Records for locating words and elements

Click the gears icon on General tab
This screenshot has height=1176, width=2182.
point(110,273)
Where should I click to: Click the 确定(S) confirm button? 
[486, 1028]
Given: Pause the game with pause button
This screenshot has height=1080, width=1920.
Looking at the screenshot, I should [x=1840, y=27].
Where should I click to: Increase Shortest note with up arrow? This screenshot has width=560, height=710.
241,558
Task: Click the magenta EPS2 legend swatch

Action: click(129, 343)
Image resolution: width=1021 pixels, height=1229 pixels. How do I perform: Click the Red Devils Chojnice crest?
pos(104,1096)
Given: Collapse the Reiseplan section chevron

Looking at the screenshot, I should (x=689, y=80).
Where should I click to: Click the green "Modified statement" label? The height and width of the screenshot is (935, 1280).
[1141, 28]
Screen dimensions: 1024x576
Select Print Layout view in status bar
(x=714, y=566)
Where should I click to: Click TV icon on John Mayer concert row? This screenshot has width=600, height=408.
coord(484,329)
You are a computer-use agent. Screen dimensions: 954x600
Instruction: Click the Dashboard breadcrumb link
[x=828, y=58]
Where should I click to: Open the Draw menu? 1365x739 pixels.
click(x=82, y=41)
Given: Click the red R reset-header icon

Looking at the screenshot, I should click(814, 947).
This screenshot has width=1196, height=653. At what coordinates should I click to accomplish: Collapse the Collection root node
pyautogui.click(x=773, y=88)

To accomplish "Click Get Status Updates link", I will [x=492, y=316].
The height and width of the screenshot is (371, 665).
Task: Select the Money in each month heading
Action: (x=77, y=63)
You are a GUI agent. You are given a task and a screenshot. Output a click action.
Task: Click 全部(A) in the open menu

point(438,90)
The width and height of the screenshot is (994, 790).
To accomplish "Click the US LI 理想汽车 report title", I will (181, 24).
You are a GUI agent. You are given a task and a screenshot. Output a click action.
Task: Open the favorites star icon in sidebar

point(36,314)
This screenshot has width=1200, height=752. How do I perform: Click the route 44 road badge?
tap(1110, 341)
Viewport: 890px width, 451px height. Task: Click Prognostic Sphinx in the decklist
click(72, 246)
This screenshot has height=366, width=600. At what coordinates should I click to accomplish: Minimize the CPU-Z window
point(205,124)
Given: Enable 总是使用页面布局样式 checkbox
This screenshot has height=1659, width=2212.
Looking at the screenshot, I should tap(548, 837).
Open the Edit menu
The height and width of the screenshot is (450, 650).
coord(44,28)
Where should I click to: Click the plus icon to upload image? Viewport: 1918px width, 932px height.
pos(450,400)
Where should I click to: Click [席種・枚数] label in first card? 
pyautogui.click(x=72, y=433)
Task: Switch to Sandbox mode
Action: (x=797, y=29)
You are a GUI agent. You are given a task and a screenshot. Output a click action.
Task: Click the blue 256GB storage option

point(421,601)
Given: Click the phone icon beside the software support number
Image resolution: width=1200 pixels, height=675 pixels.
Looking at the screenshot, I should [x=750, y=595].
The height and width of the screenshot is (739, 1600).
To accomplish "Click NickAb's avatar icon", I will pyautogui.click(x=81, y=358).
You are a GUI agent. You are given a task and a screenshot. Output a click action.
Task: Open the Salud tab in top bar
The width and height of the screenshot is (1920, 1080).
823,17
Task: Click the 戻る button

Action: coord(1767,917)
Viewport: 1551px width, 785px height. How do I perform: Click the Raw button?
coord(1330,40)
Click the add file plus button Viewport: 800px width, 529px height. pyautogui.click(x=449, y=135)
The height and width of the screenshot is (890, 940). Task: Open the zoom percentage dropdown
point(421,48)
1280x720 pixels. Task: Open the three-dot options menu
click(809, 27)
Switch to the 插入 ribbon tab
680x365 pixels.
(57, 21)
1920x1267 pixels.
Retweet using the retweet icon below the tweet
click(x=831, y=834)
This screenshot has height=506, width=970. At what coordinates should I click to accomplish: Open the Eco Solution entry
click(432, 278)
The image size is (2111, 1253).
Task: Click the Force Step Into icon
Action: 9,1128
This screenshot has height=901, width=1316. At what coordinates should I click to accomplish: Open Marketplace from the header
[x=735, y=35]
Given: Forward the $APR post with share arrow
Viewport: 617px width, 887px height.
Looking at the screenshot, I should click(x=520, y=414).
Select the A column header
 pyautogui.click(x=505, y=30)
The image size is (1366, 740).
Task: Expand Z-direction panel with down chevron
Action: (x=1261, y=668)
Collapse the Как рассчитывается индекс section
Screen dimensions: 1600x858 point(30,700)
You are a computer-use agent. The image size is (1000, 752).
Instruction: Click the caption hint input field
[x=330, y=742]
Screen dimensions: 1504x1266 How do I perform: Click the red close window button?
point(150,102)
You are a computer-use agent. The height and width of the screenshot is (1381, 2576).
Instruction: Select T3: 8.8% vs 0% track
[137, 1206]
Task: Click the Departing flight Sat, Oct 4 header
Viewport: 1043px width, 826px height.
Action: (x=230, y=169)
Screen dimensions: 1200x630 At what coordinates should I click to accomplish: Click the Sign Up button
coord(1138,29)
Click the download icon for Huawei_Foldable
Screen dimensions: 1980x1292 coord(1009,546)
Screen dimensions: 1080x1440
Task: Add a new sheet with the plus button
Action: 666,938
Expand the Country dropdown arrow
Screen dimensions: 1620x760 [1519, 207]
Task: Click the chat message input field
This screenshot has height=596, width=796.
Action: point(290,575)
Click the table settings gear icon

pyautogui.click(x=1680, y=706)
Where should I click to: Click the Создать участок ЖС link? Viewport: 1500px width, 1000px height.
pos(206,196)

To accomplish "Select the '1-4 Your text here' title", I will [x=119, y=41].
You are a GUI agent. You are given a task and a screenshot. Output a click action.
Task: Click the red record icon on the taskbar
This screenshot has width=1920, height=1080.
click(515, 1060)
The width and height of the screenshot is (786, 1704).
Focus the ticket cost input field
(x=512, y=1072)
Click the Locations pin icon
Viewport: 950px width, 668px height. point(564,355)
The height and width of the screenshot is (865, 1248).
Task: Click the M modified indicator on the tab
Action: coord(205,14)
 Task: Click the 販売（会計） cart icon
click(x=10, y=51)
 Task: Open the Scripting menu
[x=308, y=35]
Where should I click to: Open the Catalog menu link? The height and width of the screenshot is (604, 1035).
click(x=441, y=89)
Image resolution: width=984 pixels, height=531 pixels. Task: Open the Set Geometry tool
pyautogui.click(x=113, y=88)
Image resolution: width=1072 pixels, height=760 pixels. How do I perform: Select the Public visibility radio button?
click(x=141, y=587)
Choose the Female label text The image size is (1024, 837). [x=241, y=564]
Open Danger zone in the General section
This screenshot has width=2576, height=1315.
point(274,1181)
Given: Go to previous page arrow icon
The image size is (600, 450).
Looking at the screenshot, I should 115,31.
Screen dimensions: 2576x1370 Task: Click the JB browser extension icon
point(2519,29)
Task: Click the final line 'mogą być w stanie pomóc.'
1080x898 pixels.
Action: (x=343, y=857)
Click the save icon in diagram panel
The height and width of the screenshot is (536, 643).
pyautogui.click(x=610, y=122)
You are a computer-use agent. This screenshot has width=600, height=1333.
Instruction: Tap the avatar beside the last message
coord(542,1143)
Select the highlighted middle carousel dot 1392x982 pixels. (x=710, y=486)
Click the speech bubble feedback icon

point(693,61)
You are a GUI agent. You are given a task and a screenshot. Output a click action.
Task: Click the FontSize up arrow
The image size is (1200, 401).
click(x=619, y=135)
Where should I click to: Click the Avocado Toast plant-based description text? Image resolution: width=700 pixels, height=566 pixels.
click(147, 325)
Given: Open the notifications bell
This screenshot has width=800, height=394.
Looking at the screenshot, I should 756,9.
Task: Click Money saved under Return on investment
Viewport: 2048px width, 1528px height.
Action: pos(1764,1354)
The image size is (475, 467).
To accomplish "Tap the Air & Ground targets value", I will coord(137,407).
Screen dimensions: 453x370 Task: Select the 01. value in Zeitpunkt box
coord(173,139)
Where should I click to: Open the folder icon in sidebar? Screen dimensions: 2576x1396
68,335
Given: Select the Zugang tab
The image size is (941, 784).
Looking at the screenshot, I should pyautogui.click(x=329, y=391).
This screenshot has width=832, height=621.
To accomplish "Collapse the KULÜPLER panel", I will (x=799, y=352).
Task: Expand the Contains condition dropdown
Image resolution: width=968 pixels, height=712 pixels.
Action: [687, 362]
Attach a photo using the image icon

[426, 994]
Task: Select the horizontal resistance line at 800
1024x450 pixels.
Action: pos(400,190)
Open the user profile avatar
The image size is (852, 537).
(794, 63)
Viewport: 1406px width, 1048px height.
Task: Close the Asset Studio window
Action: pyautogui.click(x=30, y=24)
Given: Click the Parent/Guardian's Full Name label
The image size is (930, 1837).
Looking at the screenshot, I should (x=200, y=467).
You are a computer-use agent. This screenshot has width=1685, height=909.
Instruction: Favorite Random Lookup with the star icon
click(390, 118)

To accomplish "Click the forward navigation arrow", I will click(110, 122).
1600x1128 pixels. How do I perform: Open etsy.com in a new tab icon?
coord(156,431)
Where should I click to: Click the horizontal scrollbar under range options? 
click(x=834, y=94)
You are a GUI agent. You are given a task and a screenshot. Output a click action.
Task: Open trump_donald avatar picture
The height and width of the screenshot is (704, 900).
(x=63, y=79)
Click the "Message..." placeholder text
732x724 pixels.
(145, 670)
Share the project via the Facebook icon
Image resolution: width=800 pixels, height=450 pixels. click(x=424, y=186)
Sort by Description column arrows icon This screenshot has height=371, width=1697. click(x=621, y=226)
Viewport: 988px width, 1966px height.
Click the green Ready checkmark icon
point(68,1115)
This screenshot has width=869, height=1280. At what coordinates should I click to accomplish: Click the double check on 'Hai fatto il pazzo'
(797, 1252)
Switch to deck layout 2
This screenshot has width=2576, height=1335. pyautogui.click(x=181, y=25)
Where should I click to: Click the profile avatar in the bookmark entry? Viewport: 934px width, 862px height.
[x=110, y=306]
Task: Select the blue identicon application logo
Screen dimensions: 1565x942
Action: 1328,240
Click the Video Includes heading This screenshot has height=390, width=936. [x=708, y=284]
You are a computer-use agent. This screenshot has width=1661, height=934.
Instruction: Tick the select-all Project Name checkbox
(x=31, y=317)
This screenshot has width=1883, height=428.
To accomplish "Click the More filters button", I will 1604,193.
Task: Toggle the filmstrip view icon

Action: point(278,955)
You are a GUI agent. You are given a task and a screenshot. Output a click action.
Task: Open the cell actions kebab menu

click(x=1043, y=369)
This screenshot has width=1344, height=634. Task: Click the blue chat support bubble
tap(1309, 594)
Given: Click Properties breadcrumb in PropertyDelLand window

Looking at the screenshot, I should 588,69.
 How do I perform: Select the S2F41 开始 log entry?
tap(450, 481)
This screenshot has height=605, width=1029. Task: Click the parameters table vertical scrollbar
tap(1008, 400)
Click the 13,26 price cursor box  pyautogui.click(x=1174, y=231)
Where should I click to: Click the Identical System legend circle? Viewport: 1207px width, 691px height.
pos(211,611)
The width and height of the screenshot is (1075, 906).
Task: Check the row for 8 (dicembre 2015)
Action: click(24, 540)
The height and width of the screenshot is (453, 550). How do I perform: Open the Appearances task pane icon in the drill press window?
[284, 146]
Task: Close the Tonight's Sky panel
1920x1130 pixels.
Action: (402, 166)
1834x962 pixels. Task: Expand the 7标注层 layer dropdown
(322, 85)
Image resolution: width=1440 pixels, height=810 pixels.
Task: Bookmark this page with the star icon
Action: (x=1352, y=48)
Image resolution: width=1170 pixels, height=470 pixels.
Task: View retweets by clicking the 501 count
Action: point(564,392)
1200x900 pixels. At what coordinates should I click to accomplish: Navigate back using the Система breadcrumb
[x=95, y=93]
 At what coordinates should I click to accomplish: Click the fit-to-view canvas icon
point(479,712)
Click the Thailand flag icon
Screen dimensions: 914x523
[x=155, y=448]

▶ [SHORT EXERCISE] Count the lines in the records above that contain the string "profile", treating case as significant. Reply with the number only.

▶ [THE OUTPUT] 2